== EXERCISE TASK A ==
In the Beam commit notice, how many insertions and deletions does the change summary report?
== EXERCISE TASK B ==
Continue the Beam commit notice from the point where it ends.

== TEXT EXCERPT ==

You are viewing a plain text version of this content. The canonical link for it is here.
Posted to commits@beam.apache.org by ro...@apache.org on 2017/08/02 00:33:22 UTC

[3/5] beam git commit: Translate ParDo operations through the Runner API.

Translate ParDo operations through the Runner API.


Project: http://git-wip-us.apache.org/repos/asf/beam/repo
Commit: http://git-wip-us.apache.org/repos/asf/beam/commit/7d64b769
Tree: http://git-wip-us.apache.org/repos/asf/beam/tree/7d64b769
Diff: http://git-wip-us.apache.org/repos/asf/beam/diff/7d64b769

Branch: refs/heads/master
Commit: 7d64b769a7099e767a81c693294b5a66791a441b
Parents: 53c2c8f
Author: Robert Bradshaw <ro...@google.com>
Authored: Wed Jul 26 16:30:56 2017 -0700
Committer: Robert Bradshaw <ro...@gmail.com>
Committed: Tue Aug 1 17:32:59 2017 -0700

----------------------------------------------------------------------
 sdks/python/apache_beam/pipeline.py        | 11 +++++++
 sdks/python/apache_beam/transforms/core.py | 38 ++++++++++++++++++++++++-
 sdks/python/apache_beam/utils/urns.py      |  3 ++
 3 files changed, 51 insertions(+), 1 deletion(-)
----------------------------------------------------------------------


http://git-wip-us.apache.org/repos/asf/beam/blob/7d64b769/sdks/python/apache_beam/pipeline.py
----------------------------------------------------------------------
diff --git a/sdks/python/apache_beam/pipeline.py b/sdks/python/apache_beam/pipeline.py
index fe36d85..8553f7c 100644
--- a/sdks/python/apache_beam/pipeline.py
+++ b/sdks/python/apache_beam/pipeline.py
@@ -66,6 +66,7 @@ from apache_beam.options.pipeline_options import StandardOptions
 from apache_beam.options.pipeline_options import TypeOptions
 from apache_beam.options.pipeline_options_validator import PipelineOptionsValidator
 from apache_beam.utils.annotations import deprecated
+from apache_beam.utils import urns
 
 
 __all__ = ['Pipeline']
@@ -474,6 +475,12 @@ class Pipeline(object):
     return str, ('Pickled pipeline stub.',)

== SUPPLIED DATA ==
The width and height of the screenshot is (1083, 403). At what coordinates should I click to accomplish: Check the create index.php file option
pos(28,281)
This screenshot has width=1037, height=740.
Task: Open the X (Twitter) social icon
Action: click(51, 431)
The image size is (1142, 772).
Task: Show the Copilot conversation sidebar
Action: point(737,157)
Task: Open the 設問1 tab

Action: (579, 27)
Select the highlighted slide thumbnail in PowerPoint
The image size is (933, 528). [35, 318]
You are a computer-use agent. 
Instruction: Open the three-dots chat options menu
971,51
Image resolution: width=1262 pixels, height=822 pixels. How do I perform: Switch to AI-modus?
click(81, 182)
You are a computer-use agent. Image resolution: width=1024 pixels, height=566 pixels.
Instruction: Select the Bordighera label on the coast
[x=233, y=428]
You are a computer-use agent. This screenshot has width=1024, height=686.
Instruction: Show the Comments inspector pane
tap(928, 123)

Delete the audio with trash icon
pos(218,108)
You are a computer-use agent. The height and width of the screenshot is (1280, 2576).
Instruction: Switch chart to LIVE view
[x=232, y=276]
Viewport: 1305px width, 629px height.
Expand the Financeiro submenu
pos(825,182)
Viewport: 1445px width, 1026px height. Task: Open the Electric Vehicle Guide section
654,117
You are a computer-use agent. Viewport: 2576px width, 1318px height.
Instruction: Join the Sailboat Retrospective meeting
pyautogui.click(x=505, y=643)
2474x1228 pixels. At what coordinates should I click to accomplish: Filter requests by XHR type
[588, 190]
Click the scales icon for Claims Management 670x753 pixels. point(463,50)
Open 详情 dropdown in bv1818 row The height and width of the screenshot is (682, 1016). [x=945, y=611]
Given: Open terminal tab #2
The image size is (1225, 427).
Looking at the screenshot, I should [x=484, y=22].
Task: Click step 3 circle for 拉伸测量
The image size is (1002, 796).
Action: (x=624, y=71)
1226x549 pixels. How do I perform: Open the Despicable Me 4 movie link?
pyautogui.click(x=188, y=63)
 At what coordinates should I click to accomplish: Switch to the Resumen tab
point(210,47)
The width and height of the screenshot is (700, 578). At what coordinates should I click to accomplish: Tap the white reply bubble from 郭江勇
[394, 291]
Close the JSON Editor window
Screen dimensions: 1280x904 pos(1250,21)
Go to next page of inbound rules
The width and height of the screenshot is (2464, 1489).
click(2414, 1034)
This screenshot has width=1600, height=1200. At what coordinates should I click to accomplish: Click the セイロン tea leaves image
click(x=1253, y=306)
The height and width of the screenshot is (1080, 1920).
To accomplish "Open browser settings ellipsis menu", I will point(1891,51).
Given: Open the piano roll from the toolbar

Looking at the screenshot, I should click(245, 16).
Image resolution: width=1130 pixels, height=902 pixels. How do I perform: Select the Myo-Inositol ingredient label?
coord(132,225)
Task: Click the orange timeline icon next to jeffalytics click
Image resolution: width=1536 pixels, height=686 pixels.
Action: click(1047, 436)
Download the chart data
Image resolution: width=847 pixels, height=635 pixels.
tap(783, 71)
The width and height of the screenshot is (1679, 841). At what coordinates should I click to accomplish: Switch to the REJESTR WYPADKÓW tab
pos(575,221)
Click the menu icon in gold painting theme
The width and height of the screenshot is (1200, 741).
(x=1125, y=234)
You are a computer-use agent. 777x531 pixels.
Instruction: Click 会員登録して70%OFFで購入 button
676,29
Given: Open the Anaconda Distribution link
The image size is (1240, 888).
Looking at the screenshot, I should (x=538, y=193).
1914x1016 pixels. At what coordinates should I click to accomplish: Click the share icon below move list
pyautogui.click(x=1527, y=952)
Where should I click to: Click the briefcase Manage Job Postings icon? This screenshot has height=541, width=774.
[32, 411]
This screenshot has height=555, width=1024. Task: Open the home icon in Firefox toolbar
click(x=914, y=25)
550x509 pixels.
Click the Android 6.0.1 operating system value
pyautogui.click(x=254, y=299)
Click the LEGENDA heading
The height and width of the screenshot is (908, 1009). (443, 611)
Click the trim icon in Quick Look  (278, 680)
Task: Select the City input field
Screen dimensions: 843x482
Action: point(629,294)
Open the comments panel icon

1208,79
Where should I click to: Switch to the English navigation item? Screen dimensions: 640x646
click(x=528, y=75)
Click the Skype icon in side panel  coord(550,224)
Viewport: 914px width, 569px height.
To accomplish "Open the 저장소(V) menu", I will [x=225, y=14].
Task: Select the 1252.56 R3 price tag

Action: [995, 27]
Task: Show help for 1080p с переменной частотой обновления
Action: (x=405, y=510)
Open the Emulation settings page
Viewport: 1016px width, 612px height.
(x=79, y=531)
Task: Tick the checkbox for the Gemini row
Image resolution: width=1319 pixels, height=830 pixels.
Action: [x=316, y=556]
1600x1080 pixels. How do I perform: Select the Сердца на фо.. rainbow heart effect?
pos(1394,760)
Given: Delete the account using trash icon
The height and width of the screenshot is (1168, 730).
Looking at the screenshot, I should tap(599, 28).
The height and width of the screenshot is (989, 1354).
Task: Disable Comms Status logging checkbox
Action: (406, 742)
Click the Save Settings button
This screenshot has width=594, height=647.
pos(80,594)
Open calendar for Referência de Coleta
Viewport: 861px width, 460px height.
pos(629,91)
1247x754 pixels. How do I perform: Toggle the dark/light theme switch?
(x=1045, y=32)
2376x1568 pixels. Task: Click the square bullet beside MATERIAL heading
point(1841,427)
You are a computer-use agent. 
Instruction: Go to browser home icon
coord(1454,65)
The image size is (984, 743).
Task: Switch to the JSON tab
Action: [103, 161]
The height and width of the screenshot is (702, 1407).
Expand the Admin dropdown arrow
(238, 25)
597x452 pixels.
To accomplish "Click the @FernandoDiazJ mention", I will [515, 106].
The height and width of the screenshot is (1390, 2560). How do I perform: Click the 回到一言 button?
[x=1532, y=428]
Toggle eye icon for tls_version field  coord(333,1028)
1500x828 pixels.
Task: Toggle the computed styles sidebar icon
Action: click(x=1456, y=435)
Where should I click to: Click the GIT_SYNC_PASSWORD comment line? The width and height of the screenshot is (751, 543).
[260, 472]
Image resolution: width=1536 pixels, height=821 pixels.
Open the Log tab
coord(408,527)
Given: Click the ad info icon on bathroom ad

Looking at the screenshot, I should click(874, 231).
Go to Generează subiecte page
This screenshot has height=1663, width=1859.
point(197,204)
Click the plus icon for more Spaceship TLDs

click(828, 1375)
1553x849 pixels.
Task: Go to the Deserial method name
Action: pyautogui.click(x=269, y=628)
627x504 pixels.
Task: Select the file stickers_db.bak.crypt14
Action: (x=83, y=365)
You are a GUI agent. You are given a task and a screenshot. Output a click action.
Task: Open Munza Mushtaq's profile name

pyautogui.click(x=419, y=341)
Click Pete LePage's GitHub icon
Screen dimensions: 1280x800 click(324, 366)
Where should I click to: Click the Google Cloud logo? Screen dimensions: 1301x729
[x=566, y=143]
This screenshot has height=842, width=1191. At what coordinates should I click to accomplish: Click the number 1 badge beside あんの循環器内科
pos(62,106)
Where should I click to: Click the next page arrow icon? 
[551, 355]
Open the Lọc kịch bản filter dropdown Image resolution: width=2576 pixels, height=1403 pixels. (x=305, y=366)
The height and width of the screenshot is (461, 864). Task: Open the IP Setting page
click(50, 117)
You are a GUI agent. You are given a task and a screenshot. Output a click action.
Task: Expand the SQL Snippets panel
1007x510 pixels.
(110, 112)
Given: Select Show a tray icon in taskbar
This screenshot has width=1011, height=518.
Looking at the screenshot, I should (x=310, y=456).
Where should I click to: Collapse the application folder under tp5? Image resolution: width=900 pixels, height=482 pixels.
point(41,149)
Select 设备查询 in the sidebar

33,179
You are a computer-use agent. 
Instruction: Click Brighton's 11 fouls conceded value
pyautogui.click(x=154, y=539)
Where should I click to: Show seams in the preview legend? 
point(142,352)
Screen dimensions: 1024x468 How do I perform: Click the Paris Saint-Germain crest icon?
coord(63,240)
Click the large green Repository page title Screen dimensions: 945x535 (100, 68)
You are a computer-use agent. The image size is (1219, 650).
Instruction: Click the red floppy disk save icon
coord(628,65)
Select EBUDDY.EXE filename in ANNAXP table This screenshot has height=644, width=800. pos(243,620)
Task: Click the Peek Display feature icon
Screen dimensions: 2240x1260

== ANSWER A ==
51 insertions and 1 deletion.

== ANSWER B ==
 
   def _verify_runner_api_compatible(self):
+    if self._options.view_as(TypeOptions).runtime_type_check:
+      # This option is incompatible with the runner API as it requires
+      # the runner to inspect non-serialized hints on the transform
+      # itself.
+      return False
+
     class Visitor(PipelineVisitor):  # pylint: disable=used-before-assignment
       ok = True  # Really a nonlocal.
 
@@ -745,6 +752,10 @@ class AppliedPTransform(object):
     result.outputs = {
         None if tag == 'None' else tag: context.pcollections.get_by_id(id)
         for tag, id in proto.outputs.items()}
+    # This annotation is expected by some runners.
+    if proto.spec.urn == urns.PARDO_TRANSFORM:
+      result.transform.output_tags = set(proto.outputs.keys()).difference(
+          {'None'})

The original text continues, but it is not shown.